Kreuzweg in tedesco significa Via Crucis, proprio quello che vive la povera Maria, ragazza adolescente vittima dell’educazione della sua famiglia cattolica fondamentalista della Fraternità sacerdotale di San Paolo (nome inventato), con la madre che più che amore materno riesce a dispensare con fermezza ed eccessiva severità solo i dogmi di una buona cristiana.
La vita di Maria deve essere dimessa. La ragazza si sta accingendo a compiere il sacramento della Cresima, e quindi vive un periodo ancora più intenso nel suo rapporto con la fede e con Dio.
Il fondamentalismo che vige nella sua famiglia è eccessivo, straripante nei suoi pregiudizi, e coinvolgono anche quelli relativi alla musica pop, il jazz oppure il gospel. Queste espressioni musicali sono viste come sonorità demoniache, proprio come succedeva decine di anni fa.
Kreuzweg – le stazioni della fede è un film che vuole candidarsi come una feroce critica al fondamentalismo religioso e agli eccessi che ne derivano.
La regia del film è fredda, con la telecamera che diventa solo un occhio discreto che vuole riprendere la vita di questa ragazza e la sua educazione fuori dagli schemi, in nome di una presunta condotta cristiana da seguire fino alla morte.
Le scene sono ricche di dialoghi, che possono essere quelli che il giovane prete rivolge a Maria ed a tutti gli altri candidati alla Cresima, oppure quelli della madre che sgrida la giovane ragazza perché ha l’intenzione di andare ad ascoltare il concerto Gospel di Christian, un nuovo amico a cui però non potrà mai dedicare delle attenzioni.

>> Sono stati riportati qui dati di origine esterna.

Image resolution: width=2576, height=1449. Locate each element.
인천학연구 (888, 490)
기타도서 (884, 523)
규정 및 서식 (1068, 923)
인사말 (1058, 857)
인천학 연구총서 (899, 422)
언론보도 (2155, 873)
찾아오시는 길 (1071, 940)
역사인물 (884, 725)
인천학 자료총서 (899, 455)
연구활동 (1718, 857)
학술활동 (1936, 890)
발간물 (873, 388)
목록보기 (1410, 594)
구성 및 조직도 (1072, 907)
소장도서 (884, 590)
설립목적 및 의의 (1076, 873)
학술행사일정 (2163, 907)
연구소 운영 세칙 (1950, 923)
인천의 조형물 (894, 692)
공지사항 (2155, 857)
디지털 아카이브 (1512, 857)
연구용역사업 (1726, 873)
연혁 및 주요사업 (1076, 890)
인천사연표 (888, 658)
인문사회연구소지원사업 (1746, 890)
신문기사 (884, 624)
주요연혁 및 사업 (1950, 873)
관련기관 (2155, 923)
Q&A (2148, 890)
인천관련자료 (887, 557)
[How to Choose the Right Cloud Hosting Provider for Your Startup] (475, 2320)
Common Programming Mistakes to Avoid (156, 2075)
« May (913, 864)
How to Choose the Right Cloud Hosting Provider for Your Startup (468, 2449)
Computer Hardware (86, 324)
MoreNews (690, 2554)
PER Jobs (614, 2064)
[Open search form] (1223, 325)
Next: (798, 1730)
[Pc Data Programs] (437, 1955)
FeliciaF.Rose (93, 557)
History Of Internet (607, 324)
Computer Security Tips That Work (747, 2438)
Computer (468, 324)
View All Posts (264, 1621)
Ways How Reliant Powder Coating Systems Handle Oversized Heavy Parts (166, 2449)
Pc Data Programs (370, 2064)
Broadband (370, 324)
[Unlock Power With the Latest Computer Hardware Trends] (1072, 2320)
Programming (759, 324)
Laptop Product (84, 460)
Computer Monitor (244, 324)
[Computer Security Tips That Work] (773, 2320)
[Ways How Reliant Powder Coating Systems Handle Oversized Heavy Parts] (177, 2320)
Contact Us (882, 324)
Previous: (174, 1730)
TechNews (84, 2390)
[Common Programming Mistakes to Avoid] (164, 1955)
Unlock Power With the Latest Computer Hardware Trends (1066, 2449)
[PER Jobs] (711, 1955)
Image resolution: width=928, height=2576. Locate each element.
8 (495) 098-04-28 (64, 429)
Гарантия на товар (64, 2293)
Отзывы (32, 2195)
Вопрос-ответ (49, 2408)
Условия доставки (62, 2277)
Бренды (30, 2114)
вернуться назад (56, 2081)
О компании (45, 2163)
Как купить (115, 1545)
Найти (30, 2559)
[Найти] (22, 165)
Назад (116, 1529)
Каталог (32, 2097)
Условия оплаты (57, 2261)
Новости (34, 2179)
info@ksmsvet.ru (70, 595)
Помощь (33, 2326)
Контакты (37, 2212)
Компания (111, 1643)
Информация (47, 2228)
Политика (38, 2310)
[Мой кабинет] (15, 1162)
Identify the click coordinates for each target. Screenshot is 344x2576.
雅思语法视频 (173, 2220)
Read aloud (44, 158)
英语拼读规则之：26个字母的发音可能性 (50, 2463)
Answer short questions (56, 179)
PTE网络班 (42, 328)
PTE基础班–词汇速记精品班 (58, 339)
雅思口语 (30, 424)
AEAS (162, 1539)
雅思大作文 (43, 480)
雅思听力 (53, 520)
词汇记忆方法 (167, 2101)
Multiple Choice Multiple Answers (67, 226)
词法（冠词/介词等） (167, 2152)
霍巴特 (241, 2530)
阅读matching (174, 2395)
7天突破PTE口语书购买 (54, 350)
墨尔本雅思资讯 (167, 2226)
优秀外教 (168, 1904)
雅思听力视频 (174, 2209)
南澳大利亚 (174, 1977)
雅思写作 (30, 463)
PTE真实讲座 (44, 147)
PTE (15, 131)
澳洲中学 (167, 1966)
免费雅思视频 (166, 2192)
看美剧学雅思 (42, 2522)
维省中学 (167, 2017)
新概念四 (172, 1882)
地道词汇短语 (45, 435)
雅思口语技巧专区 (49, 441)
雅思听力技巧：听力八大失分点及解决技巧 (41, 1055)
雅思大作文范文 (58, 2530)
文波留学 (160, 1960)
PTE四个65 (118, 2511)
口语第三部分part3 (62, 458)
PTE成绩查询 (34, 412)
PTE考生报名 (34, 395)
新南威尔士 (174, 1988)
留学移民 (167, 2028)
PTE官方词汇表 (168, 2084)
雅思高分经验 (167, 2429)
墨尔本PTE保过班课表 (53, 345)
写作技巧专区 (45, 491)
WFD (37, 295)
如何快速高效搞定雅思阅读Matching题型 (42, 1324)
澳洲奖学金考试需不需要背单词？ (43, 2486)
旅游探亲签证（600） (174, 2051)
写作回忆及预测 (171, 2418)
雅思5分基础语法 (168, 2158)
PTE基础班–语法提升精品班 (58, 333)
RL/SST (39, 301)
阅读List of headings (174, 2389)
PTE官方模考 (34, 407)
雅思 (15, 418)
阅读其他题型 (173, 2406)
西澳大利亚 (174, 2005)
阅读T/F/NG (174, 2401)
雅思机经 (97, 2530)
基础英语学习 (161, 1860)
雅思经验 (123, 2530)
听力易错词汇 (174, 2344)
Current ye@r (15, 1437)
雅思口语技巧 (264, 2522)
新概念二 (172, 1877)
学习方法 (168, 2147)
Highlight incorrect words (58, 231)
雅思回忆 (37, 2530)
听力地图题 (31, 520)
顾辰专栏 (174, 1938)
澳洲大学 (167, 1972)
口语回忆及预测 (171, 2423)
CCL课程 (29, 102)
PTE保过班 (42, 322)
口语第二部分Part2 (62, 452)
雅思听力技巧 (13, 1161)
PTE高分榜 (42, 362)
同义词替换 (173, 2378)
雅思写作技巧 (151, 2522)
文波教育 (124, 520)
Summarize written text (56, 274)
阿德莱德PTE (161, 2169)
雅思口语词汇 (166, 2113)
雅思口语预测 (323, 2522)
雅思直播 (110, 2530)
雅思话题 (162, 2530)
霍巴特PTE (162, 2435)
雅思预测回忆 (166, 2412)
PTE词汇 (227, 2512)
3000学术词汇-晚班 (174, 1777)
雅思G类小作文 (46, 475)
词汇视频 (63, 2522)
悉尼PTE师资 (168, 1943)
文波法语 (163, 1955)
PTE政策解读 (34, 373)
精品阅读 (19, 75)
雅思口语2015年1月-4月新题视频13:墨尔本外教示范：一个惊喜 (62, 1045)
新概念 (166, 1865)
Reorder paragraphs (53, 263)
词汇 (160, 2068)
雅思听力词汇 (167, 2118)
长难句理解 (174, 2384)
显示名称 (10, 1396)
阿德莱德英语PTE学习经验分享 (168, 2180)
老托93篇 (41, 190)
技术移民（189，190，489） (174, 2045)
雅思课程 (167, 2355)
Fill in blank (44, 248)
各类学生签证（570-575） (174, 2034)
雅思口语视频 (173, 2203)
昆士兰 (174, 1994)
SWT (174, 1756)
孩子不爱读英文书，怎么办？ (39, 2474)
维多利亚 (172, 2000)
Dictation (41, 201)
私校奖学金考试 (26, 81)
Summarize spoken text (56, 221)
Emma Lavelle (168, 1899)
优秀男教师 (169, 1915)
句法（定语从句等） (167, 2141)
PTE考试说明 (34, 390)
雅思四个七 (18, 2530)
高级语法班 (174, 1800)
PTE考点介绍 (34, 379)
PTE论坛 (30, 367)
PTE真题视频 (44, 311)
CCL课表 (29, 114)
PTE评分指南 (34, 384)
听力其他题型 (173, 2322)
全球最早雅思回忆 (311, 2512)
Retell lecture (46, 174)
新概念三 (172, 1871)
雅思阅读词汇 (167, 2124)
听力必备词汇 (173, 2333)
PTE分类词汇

Le verbosità sono piene di presunti concetti solenni, che riempiono la bocca di personaggi che credono nella loro veridicità e non fanno altro che ripeterli a voce alta, con una presunzione mal celata, ai danni di ipotetici ragazzi e ragazze da indottrinare.
Il film struttura ogni esperienza di Maria proprio come quella che fece Gesù durante la sua Via Crucis, e saranno tutte, tranne l’ultima, le stazioni che l’innocente ragazza vivrà per poter apparire pura al suo Dio.
Maria appare disorientata, una vera e propria vittima sacrificale dei pregiudizi e delle assurdità concettuali che riempiono i discorsi di chi crede che le vera fede sia solo un sentiero fatto di peccati da assolvere e non della luce dell’amore.
La madre della ragazza è fredda, e il suo comportamento si distanzia da tutto quello che può apparire come un affetto materno. Il padre è un involucro fatto di silenzi. Il suo fratellino piccolo sembra soffra di una probabile forma di autismo, dal momento che non pronuncia una parola.
Sembra quasi che questa famiglia, funestata da una fede distorta, non abbia più parole da spendere, tranne per il personaggio di Bernadette , una ragazza francese che riesce ad essere l’unica che possa capire Maria nel migliore dei modi. Anche lei appartiene alla comunità di Maria, ma in Francia i suoi dettami sono meno rigorosi e meno oppressivi.
Ma la strada di Maria ormai è percorsa e non si torna indietro, in nome di una fede cieca che abbaglia la razionalità e che riesce ad essere così pericolosa da negare anche le gioie della vita.
Un film che non nasconde la sua denuncia esplicita, severa e senza alcuni pietismi, verso coloro che pensano di praticare un atto d’amore verso Dio ma che invece non fanno altro che farlo piangere lacrime amare.